How biological clocks predict aging
Deep Longevity utilizes data from many different biological aging clocks to predict healthspan, including photo age, mind age, microbiome age, epigenetic age, etc. Dr. Zhavoronkov notes they are actively working to understand how different clocks correlate.
He notes that there is a significant correlation between clocks when comparing several methodologies for measuring methylation data. Similarly, many different blood-based aging clocks yield similar correlations because they have similar features or features that are deeply correlated. But interestingly, photo age and epigenetics may trend in different directions. "Many of those clocks just do not correlate with each other, and you need to design them and develop them so they are built for a specific application. So, now we understand that if you want to develop a clock for a specific intervention, it is better to even derive it from a clock. If you change your diet, will you see a reduction in the epigenetic clock, transcriptomic clock, blood-based clock, imaging clock, and psychological clock? The answer is no; the response is very different," explains Dr. Zhavoronkov.
Research shows that organs age at different rates, so organ-specific aging clocks are important, as advanced aging in one organ ultimately impacts the rest of the body.
Tissues that get recycled and regenerated the most (cell renewal) tend to age faster. These organs would include the liver, lungs, and kidneys, contributing to the aging processes in other organs and systems. For example, consider your lungs; if they age faster, they'll have reduced capacity and lower oxygen transport to other tissues. The same is true for the liver—if it cannot correctly process nutrients and toxins, other organs and processes with nutrient needs are impacted.

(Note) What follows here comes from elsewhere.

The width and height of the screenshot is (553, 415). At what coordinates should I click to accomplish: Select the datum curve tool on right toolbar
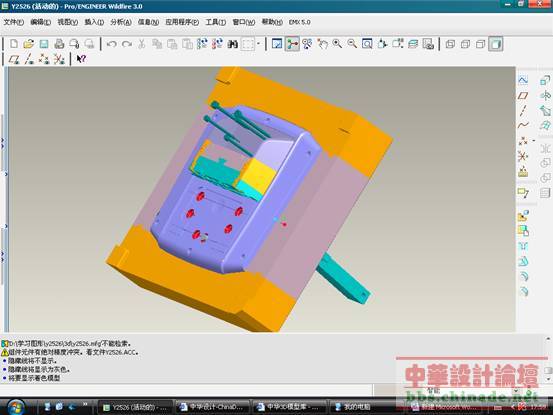pyautogui.click(x=523, y=124)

Organ-specific aging rates vary quite a bit from person to person. "We see it in the skin, we see it in hair, and we see it in our eyes. It probably is true for many other internal organs, but currently, there are no great studies to be able to reference that look at organ-specific aging in depth, so we need to have more studies to understand this better."

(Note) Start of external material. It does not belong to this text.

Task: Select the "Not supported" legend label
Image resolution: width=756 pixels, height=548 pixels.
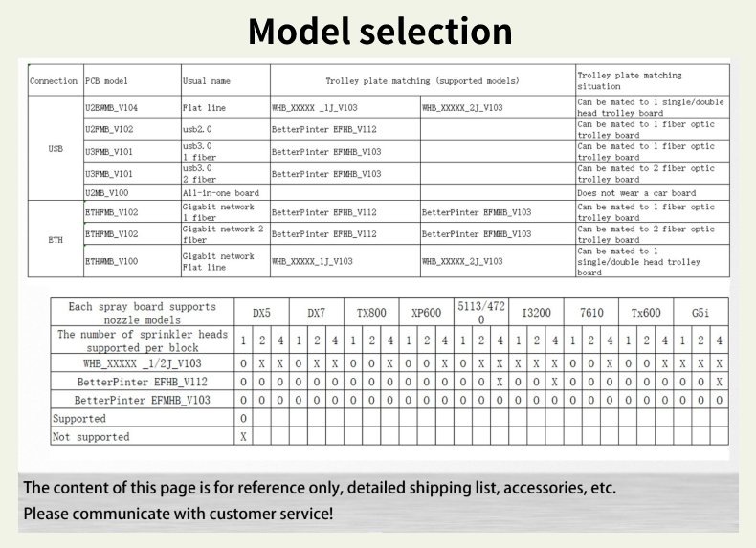Action: pos(91,437)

Epigenetic aging clocks are very complicated. Dr. Blander and Dr. Zhavoronkov discuss their thoughts on epigenetic clocks. He notes that epigenetic aging clocks measure cellular maturity and differentiation more so than the organism's general state of aging (biological age). "Essentially, these clocks measure how far away cells are from the embryonic stem cell state. At the embryonic stem cell state, the genome is very methylated, and many of those methylation patterns are being lost as the cell becomes more differentiated and mature." Moreover, he explains that while these clocks are valuable because they are more predictive of mortality than a person's chronological age, the number that epigenetic clocks generate may not be actionable. Therefore, it may be too early to proceed with methylation clocks as the primary data type for intervention decisions.
Advice on living a healthier longer life
Dr. Zhavoronkov’s top tip is quite simple: be optimistic. He says optimism is one of the keys to longevity and that your social connections, having a sense of purpose, and overall life satisfaction play a considerable role in your healthspan and longevity outcomes.